Write out all the rows again, substituting "text box" for every "input field" and keeping everything else the same. Leave the pictures out.

[Start Dataset records]

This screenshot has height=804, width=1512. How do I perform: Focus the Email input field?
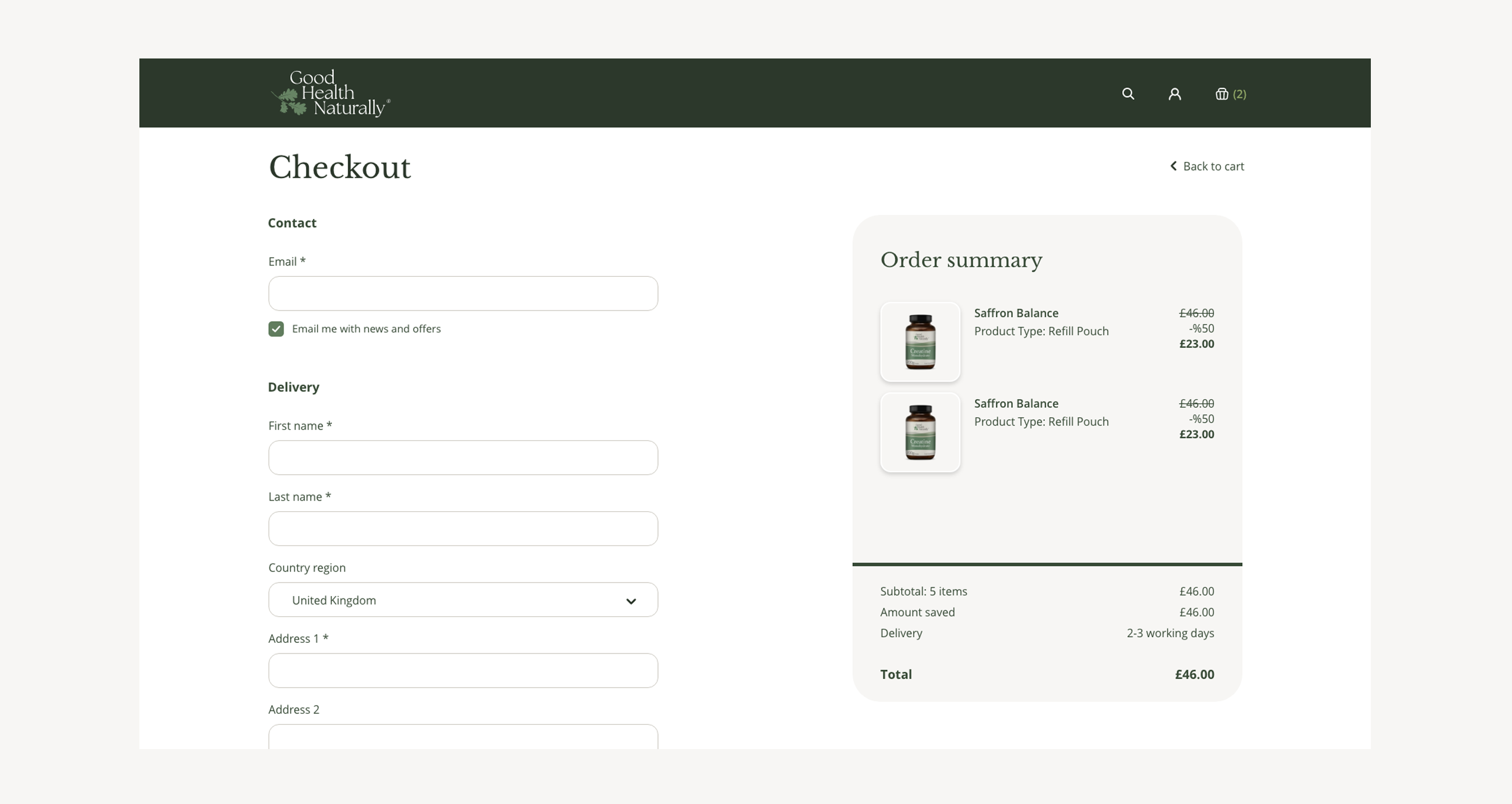(x=462, y=293)
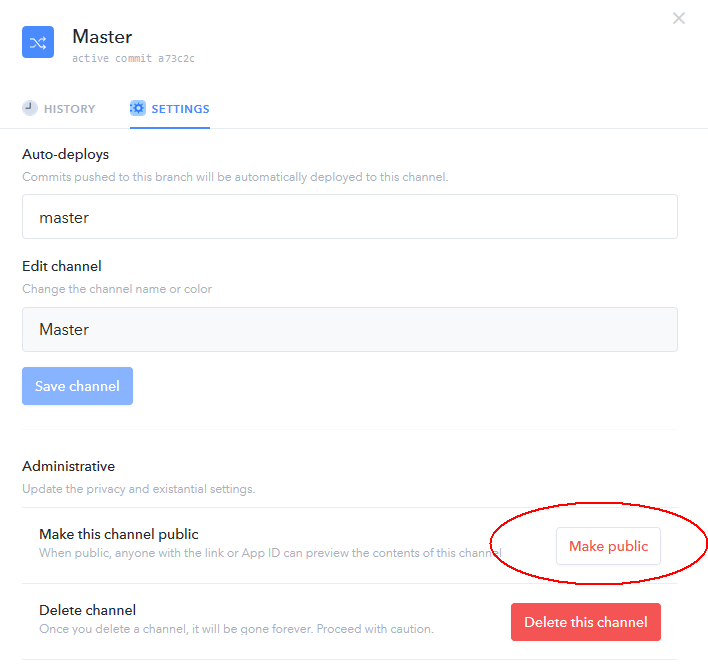Click the 'Delete channel' row label
The height and width of the screenshot is (665, 708).
pyautogui.click(x=87, y=610)
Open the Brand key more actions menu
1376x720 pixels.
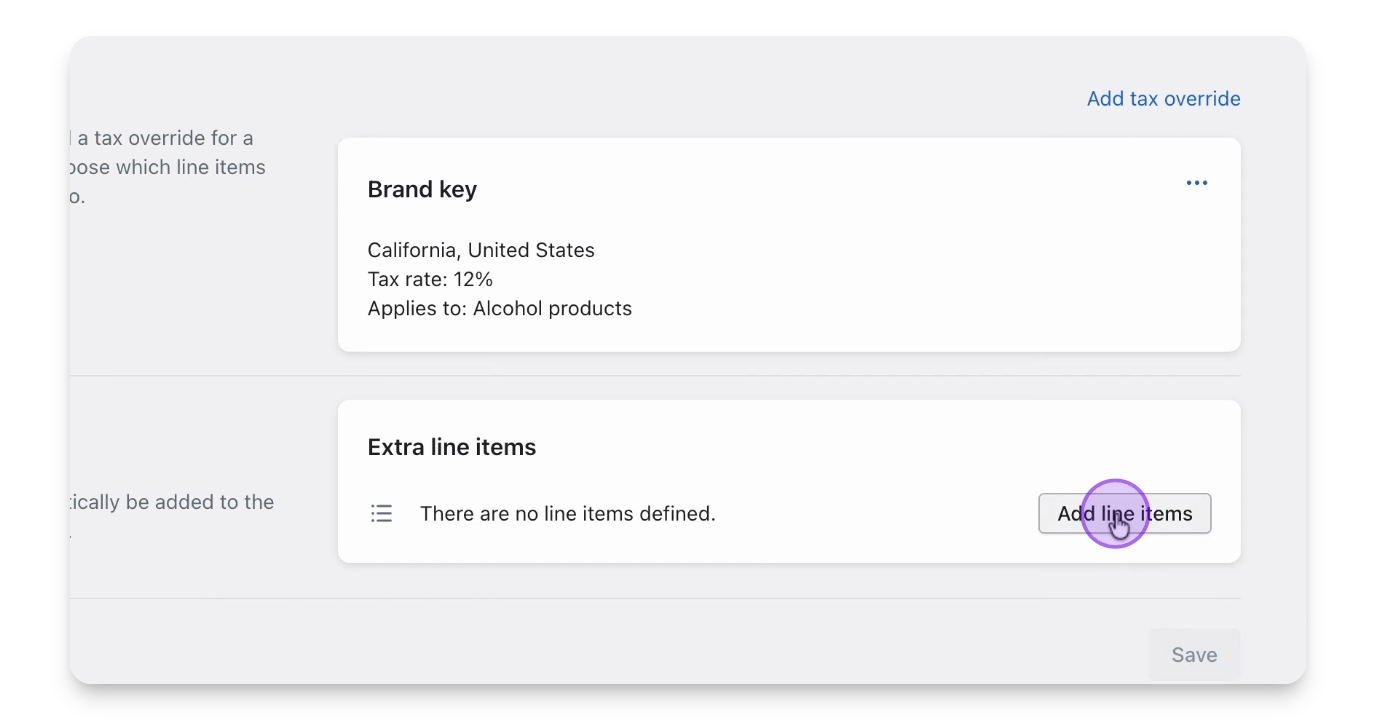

[End Dataset records]

Task solution —
This screenshot has height=804, width=1512. How do I perform: Focus the Email text box?
(x=462, y=293)
Click the 'Delete channel' row label
The height and width of the screenshot is (665, 708).
pyautogui.click(x=87, y=610)
Open the Brand key more actions menu
1376x720 pixels.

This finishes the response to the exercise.